Canadian Paralegal Barb Ashford is often asked what she does for a living. She says that when she tells people she’s a paralegal, their eyes glaze over and they say, “A what?”
Ashford, owner of Ashford Paralegal Services located in Brighton, Ontario, Canada, says:
There are several misconceptions out there about us. For example, paralegals are not lawyers who jump out of planes. Those are paratroopers. Paralegals, not unlike paratroopers, will defend you. We are sometimes referred to as ‘little lawyers’. That too, is a misnomer. (I am not a lawyer nor am I little.)
So what do paralegals do? Ashford explains:
First off, we are licenced and regulated by the Law Society of Upper Canada — yes, the same institution that watches over lawyers. To apply to become a paralegal in Ontario, one must have successfully graduated from a two-year paralegal course at an accredited college. The graduate must also complete a 120-hour field placement in a law or paralegal practice. Next you have to pay to write and pass the LSUC law exam, and pay the Errors and Omissions insurance, and the annual Law Society licencing dues.

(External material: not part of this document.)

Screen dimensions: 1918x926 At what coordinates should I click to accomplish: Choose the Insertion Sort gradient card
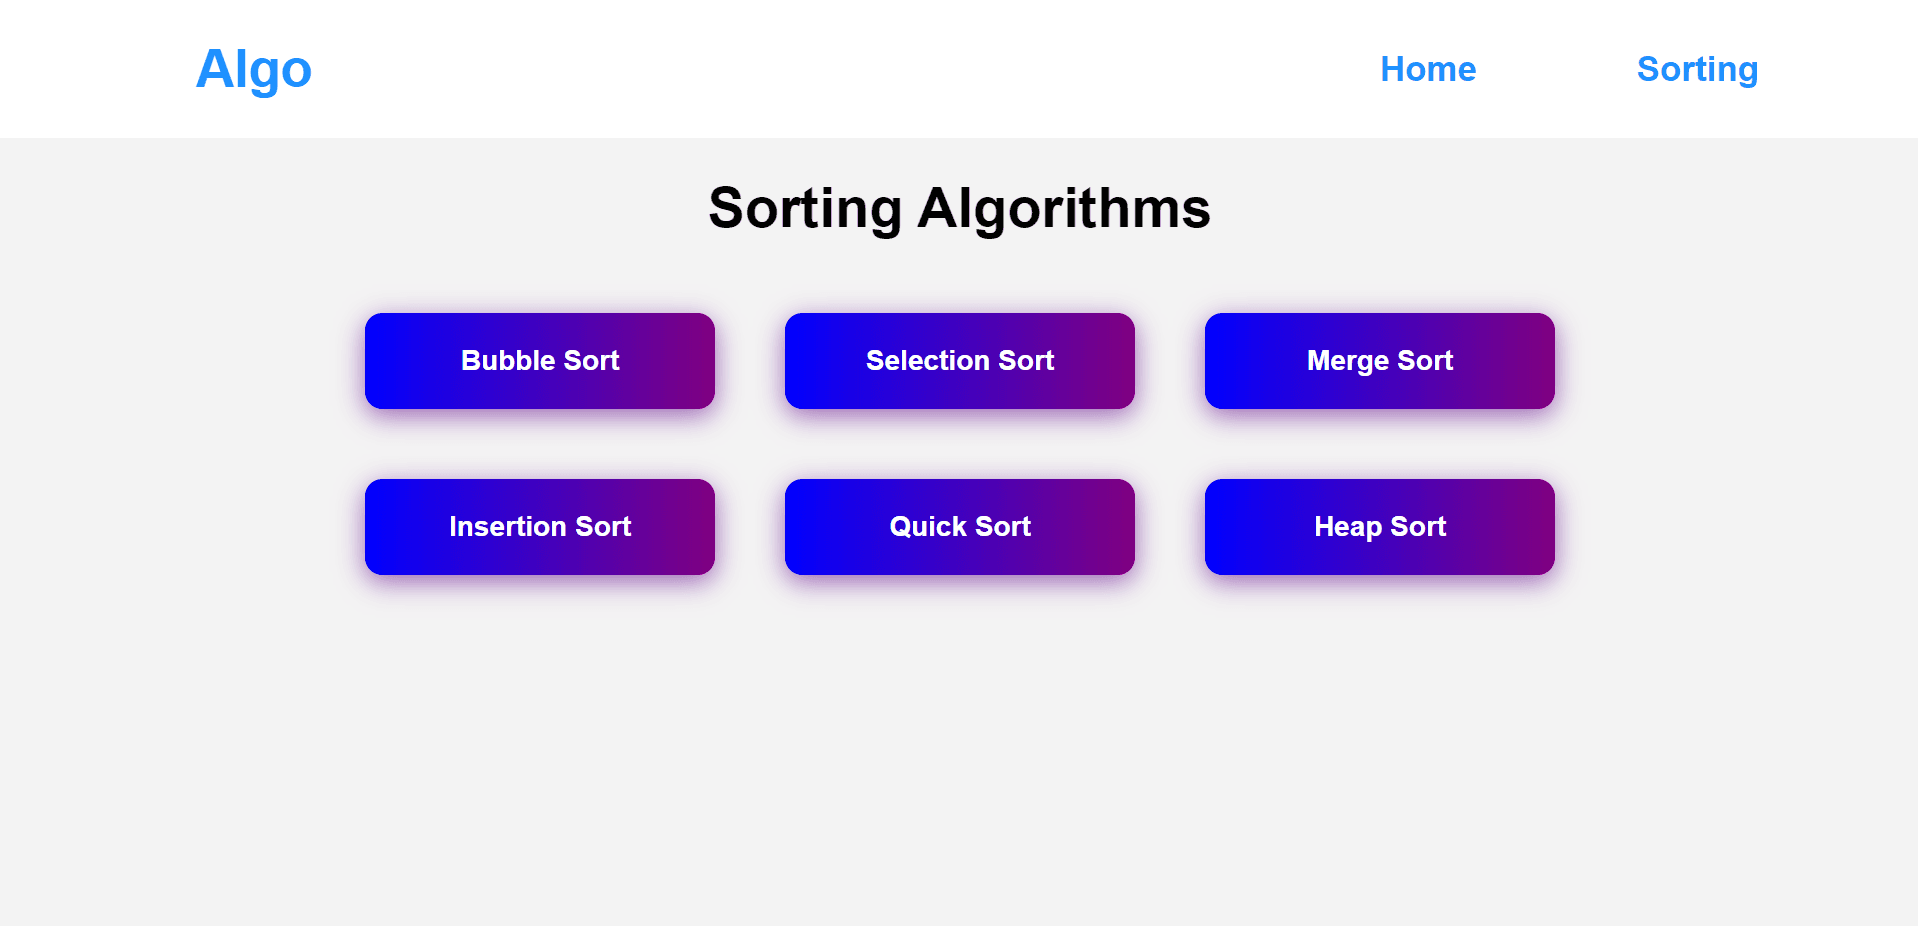point(540,527)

Canadian paralegals have a limited scope of practice, says Ashford, and can only provide certain services to clients, such as:
- All provincial offences under the Highway Traffic Act (such as speeding tickets, accidents, etc.)
- Landlord and Tenant tribunals, Liquor Licence Act offenses, and many other provincial statutes.
- Small claims cases up to $25,000, summary offence criminal matters (such as assault, shoplifting, etc.) and bylaw infractions.
Ashford also explains that “Paralegals are not permitted to practice Family Law (child custody, separations or divorces, etc.), handle wills and estates, small claims cases over $25,000, real estate law, or serious criminal offences.”
Another good analogy offered by Ashford: “We are ‘people people’ – advocates for those who need representation and a voice in court. If you retain a paralegal, in many cases, you will not have to attend court or testify. Let’s face it, going to court is scary as the justice system is complicated and even intimidating. So, if you find yourself in a bit of unexpected trouble, a paralegal may be just the ticket.”
According to her website, Ashford is a Barb Ashford is a retired Toronto Police officer and a recent graduate of the Paralegal Program at Sir Sanford Fleming College in Peterborough and is licensed with the Law Society of Upper Canada. She brings 26 years of policing experience to her clients and specializes in handling traffic tickets..
While I’m not an expert on the issue of Canada’s licensing of paralegals, I don’t see any reference in the article by Ashford that they work under the supervision of attorneys. If I’m wrong, please correct me.
And I’m wondering, “What is your opinion about the licensing of Canadian paralegals and the range of services they are allowed to offer directly to the public?”